Promote Through Using Digital Marketing
You may have an advertising budget; in which case you can use that to buy advertisements via Facebook or Google AdWords. This is a more traditional but tried-and-true form of advertising that places your business name and imagery on people’s screens in the hopes that they notice and check you out. Track the returns you get via traffic through these ads, so you can stop wasting money if they are not working.
Email Your Existing Customers
Since you’re taking your business online, you probably have a list or database somewhere full of your existing customers. Use an emailing list to contact them en masse. Respect their time, however, by sending out one or two messages that are short, informative, and appreciative, as opposed to spamming their inbox.
If you have an interested customer base and your emails land well, you’ll have an instant shot of traffic and word-of-mouth advertising for your new online business. You may have a brick-and-click business model, where you have a site and keep your store, in which case you can ask customers to tell others that you now have an online component so people even further away can enjoy your services.
Promote The Website Through Social Media
If you haven’t already, you should create business social media that you’ll then use to drive traffic to your website and other business entities online. Create posts hyping up the new site launch and let everybody know when they can start buying.
If you were a local business and had popular local social media pages then you can advertise to friends if you have a base there that wouldn’t mind doing business with you.
Establish An SEO Presence
Lastly, sometimes standing out online depends on how well you play the SEO game. Search Engine Optimization is the discipline where you tailor your site and your content towards ranking highly when people search for certain words. By targeting relevant keywords to your business and your industry as a whole, you can slowly climb the results pages until you’re sitting at a top spot.

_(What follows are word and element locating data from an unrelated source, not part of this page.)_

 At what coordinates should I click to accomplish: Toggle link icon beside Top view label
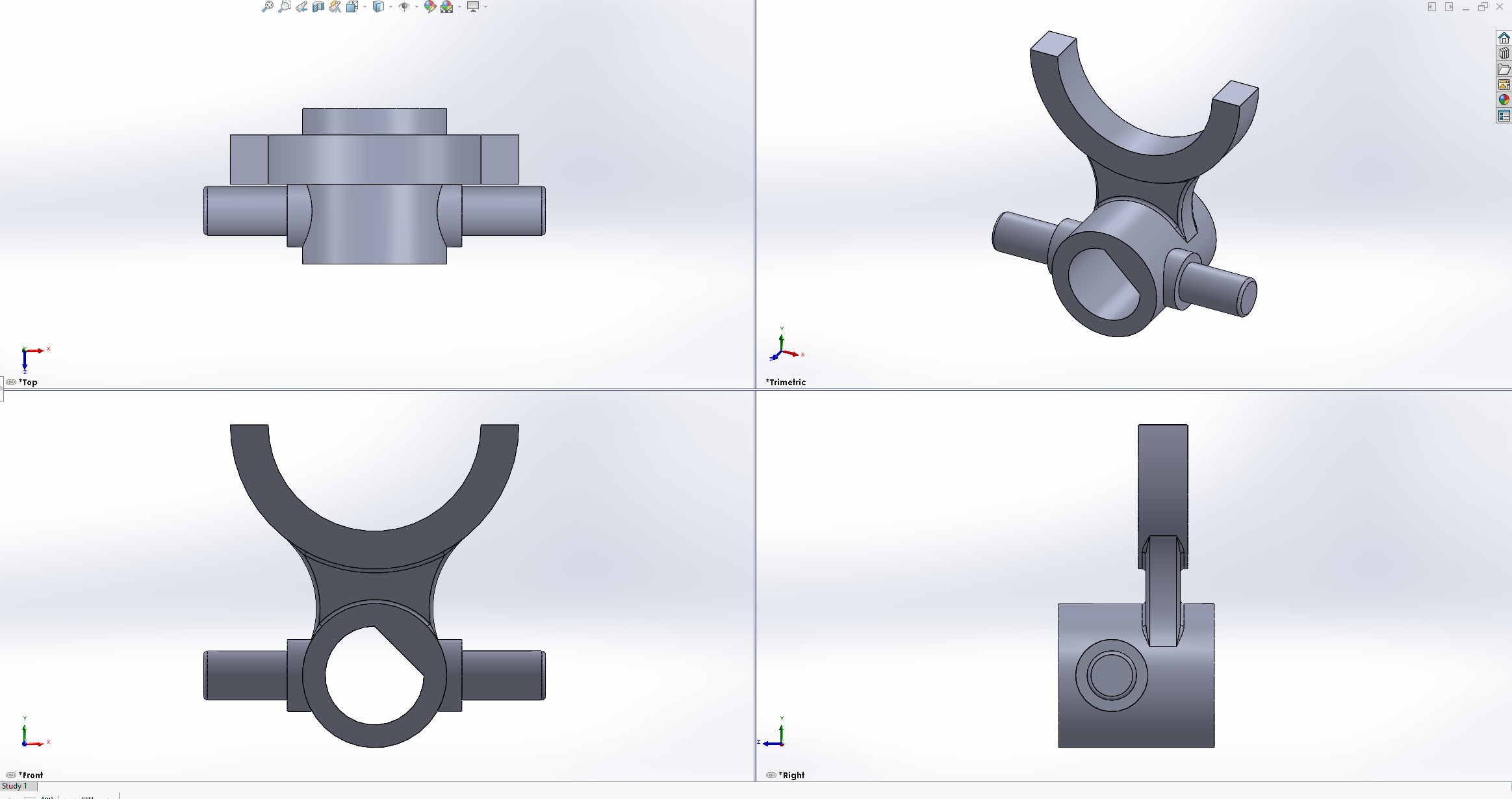pos(11,382)
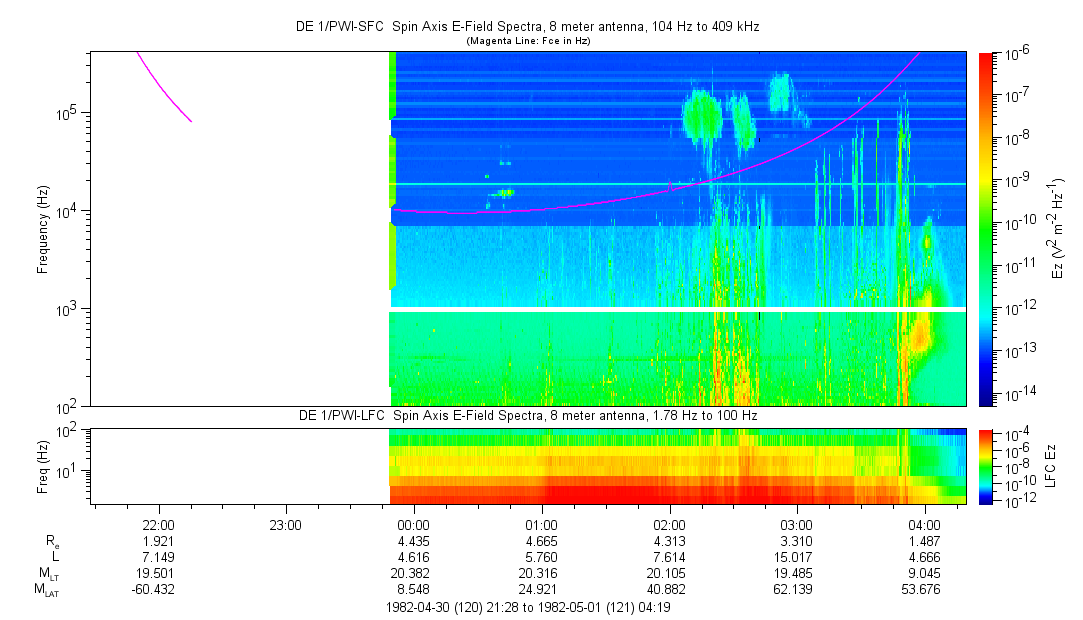Click the lower LFC Ez color bar

pos(986,465)
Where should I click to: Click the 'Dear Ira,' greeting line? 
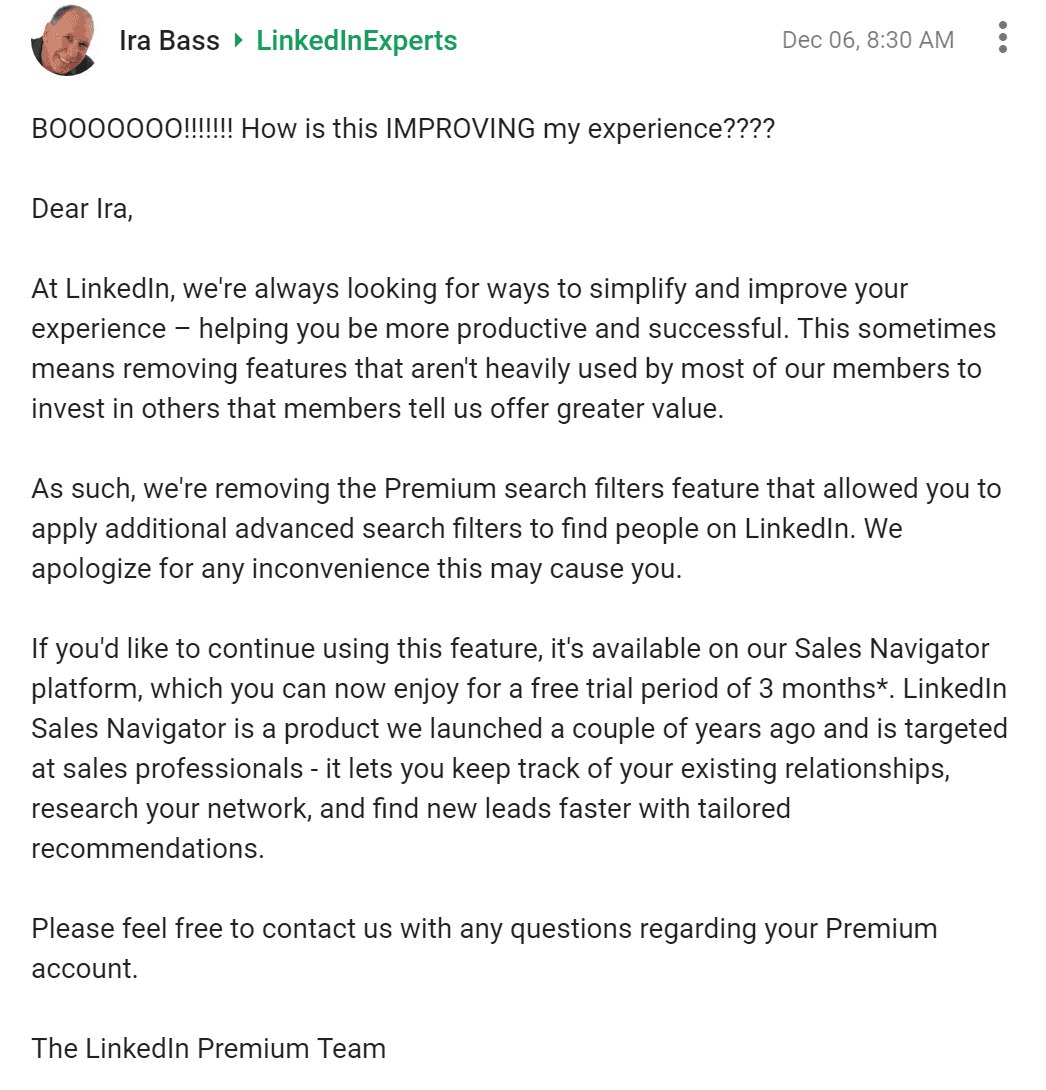click(82, 209)
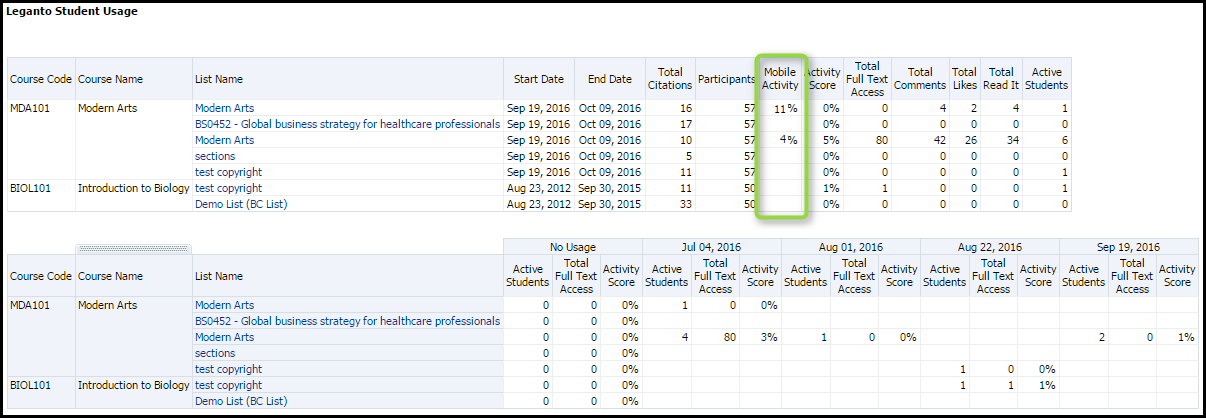Click the Jul 04, 2016 column group header

pyautogui.click(x=711, y=246)
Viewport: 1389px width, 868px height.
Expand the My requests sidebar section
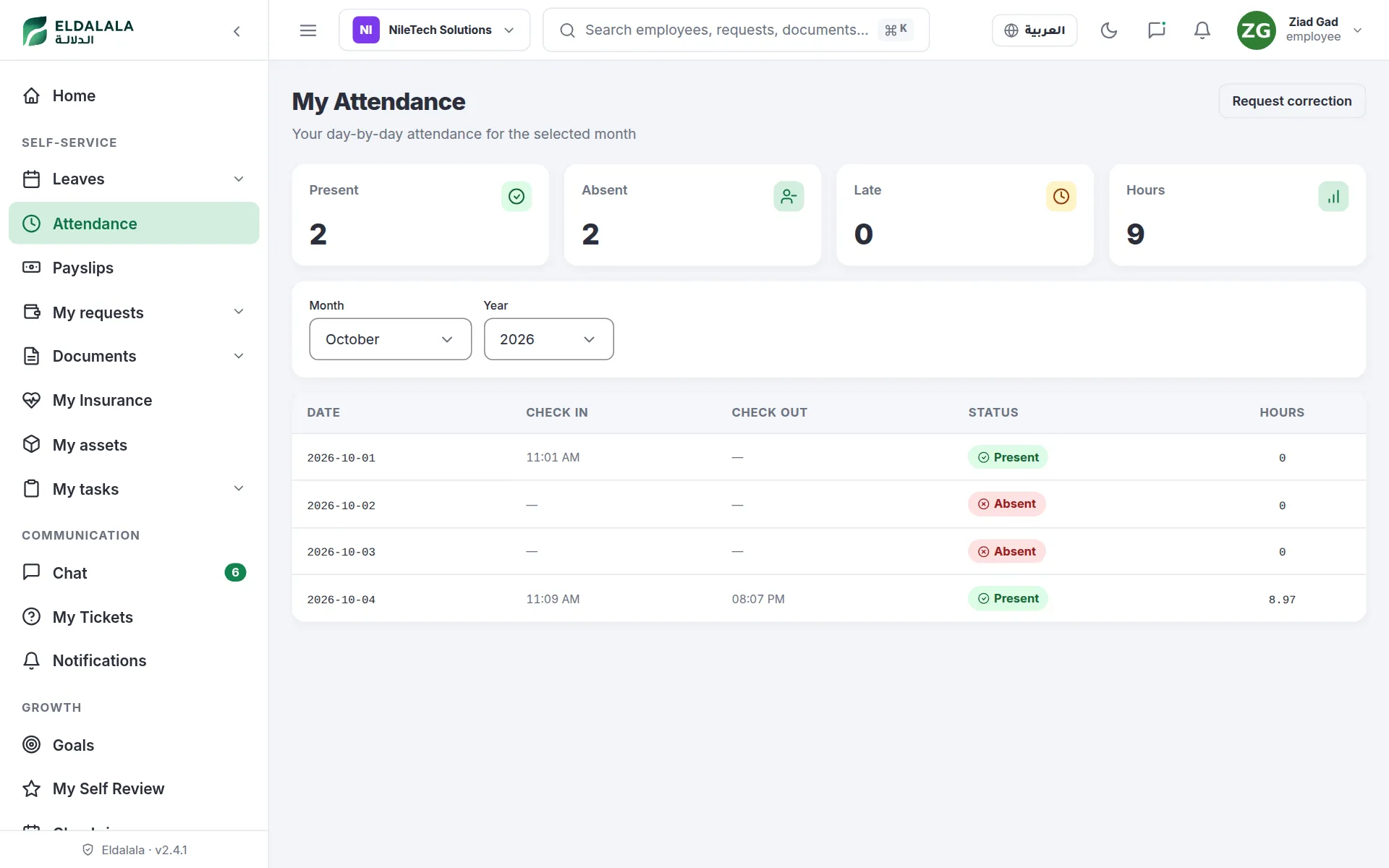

Now we’ve reached the end of our guide on migrating pre-existing businesses online. From planning to execution, you should now have the knowledge needed to take a brick-and-mortar store and enhance it by using the Internet, whether that’s by starting a site or taking the entire operation online.
Whichever one you choose; you can rest assured that the possible returns on investment for online businesses are great. With relatively little investment on your part, you can fine-tune ecommerce and affiliate sites to perform very well and generate a lot of revenue over time, creating passive income with less effort.
While you have established an online business, remember that you can always grow your online brand in the future to make it even better.